What is required - Once you have checked each line below, report only the number of lines that contain the word "height".

Collected data entries -
------------------------------

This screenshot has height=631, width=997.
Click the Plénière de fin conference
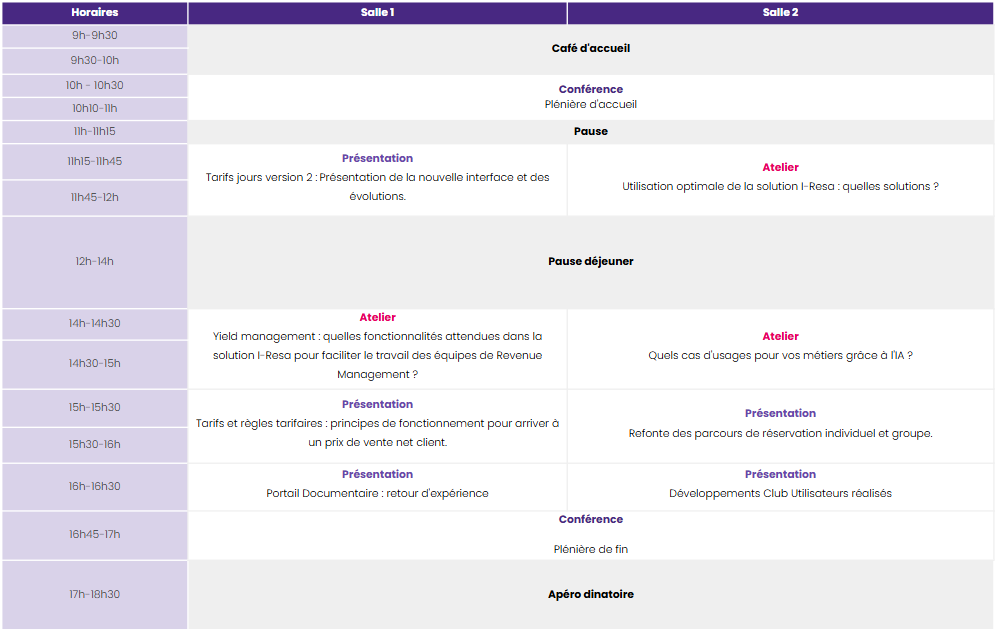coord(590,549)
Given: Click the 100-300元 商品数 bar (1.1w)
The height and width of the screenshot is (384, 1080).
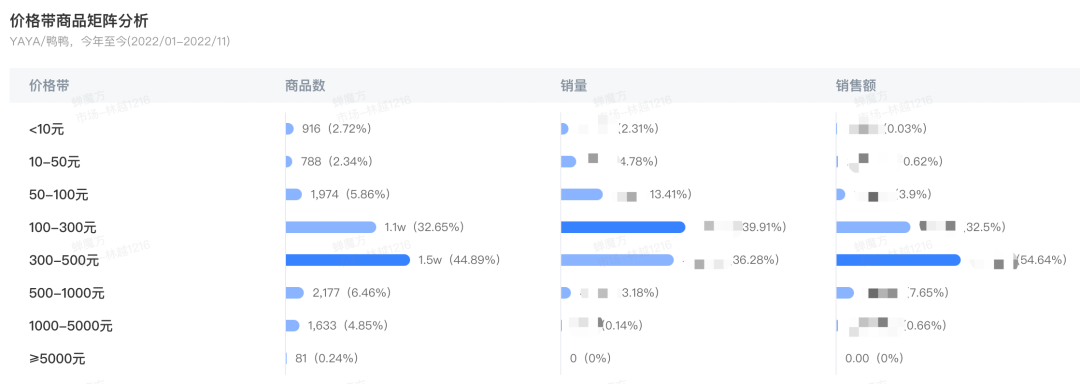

------------------------------

Written answer - 2